今朝ラボに来ると母親からメールが来ていた。何だろうと思ってみたら「おばあちゃんが亡くなりました、95歳でした」という知らせだった。ああ、もうかなり前から体が弱り、少々惚け気味でもあったと聞いていたが、とうとう亡くなってしまったのか。父方の祖母が亡くなった時はロンドンで、今度はアメリカか、これで祖父祖母はみないなくなってしまった。100歳まで頑張ると言っていたのに。2ヶ月前親戚が恒例で大晦日おばあちゃんの家に集まった時の写真を送ってくれたが、その時は一緒に写っていたのに。
 このおばあちゃんは大変愉快な人で、最後まで好奇心にあふれ、人生を楽しむ明るい人だった。俺が子供の頃はよく近所のおばあちゃん達と一円賭けてトランプしていた。大変多趣味な人で、詩吟やったり自民党員になってカーター元大統領と一緒に写真に写ったり、俺が友人を連れて行くとおばあちゃんの趣味の貼り絵を何枚も無理矢理持って帰らせたものだった。長いこと仲人もやっていて何組もの縁談をまとめ、いずれ俺の弟にも嫁さんを引っ付けちゃる、と言っていたがその夢は叶わなかった。「笑う角には福来る」というが、やさしい末っ子夫婦とさらにその一人娘である孫と一緒に仲良く暮らし、今どき珍しい幸福な老後であったと思う。その人生を楽しまずにはおかない精神は脈々とうちの母親へ、そして我が弟へと受け継がれている。
 ザンビアに行った俺を大変誇りに思ってくれ、「うちの孫は総理大臣に任命されてアフリカに行きました」と新聞に投書してくれたおばあちゃん。せめてもう一度その愉快な話しを聞きたかった。俺にもおばちゃんの血が流れているのか、ならばその血筋に恥じぬよう、せっかく与えられた時間を心ゆくまで楽しもう、そう気持ちを新たにしたのだった。

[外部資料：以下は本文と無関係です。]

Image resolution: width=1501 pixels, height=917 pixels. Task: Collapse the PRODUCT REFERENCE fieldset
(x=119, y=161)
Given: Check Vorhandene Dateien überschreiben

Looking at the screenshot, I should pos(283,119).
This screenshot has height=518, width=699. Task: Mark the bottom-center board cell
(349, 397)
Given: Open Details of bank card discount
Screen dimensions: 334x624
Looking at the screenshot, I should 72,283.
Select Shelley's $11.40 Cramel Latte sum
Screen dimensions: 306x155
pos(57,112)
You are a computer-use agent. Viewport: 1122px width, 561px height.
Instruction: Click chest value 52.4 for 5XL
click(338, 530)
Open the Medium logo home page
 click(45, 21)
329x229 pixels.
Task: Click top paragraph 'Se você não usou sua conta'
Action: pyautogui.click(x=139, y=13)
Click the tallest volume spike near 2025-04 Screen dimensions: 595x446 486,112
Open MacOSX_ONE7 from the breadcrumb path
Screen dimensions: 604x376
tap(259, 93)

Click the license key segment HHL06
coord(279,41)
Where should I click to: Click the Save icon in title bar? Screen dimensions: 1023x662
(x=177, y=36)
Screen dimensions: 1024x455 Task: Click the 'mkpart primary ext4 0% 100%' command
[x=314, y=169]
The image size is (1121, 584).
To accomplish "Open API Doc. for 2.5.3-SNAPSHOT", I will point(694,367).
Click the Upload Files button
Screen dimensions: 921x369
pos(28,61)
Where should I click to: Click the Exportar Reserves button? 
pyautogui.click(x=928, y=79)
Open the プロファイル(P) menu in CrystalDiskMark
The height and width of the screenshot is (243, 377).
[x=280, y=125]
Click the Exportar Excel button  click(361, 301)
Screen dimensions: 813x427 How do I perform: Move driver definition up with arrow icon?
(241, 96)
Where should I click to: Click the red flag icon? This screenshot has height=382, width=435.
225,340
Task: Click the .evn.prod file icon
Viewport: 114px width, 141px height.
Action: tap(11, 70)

「有意義に過ごした一日が安らかな眠りをもたらすように、有意義に生きた一生は安らかな死をもたらす」(レオナルド、ダビンチ)

2 件のコメント:

匿名 さんのコメント...

うちも母方の祖母が1人。この記事読んで無性に懐かしく、というか、愛おしくなりました。
下の妹と1歳半しか離れてなくて、おばあちゃん子で育って、よく手をつないで大通公園まで歩いて、ハトにとうきびやって、きれいな石拾って歩いて・・・、なんてことを思いだします。
電話してみようかな。

マイク&ザメカニクスのLivingYears、聞いたことある?
つい多忙な日々にかまけて、ほんとに大事なことを後回しにしてしまっているんだよな。

ごうちゃんのおばあちゃんのご冥福をお祈りしています。

あべし

PS このエピソード、生徒に紹介させてもらっていいですか?

Tada さんのコメント...

すまん、今初めてこのコメント見つけた。今日は5月15日、わーい。